The other day I walked into the kitchen and my 4 ½-year-old was at the table, hard at work on an art project. “Oh Mommy, you startled me! I was distracted by the portrait I was drawing.”
Sometimes she speaks and it freaks me out–she sounds like a little grown up. Language can be deceiving, I’ve learned. For me, her language can be especially deceiving.
She’s always been verbally precocious. She began to speak at 9 ½ months, and for those first several months, I compulsively documented every new word added to her vocabulary. At a little over a year old, she was speaking in two word sentences like, “More, Mama.” At 1½ years, she was able to identify letters on a name tag or a sign.
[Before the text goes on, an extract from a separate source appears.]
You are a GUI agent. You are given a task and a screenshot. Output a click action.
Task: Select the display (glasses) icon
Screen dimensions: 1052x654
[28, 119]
Before she was 2, she was speaking in complete sentences. At 2, she narrated everything she did throughout the day, all day, every day. Endlessly. Even in her sleep.
And she’s always been inventive with language. When she was a few months shy of 2, we got caught in a rainstorm and ran under the awning of a building on Fifth Avenue. I explained to her that flowers and trees drink the raindrops but that we should wait for them to finish so we don’t get wet. “Right, Mama,” she said, “we don’t want to get a rain-burn.”
I know that on the mommy chat boards, my reflections on my daughter’s verbal ability would be considered a VBA, “veiled brag alert.” And, if I’m honest with myself, two years ago it might have been. My husband and I are both passionate about language and watching our daughter verbally blossom was breathtaking and a source of deep pride. We believed it might reveal something special about her gifts. At the end of each day we would marvel with each other over her newest verbal accomplishments.
Then she turned 3 and the tantrums began.
Sometimes they were predictable–I’m a working mother, and when I came home at night she would lose it. I think those tantrums were caused by a combination of being angry at me for being away all day, and feeling safe with me to unleash her torrent of emotions. Other times, we could not fathom the source of the tantrums.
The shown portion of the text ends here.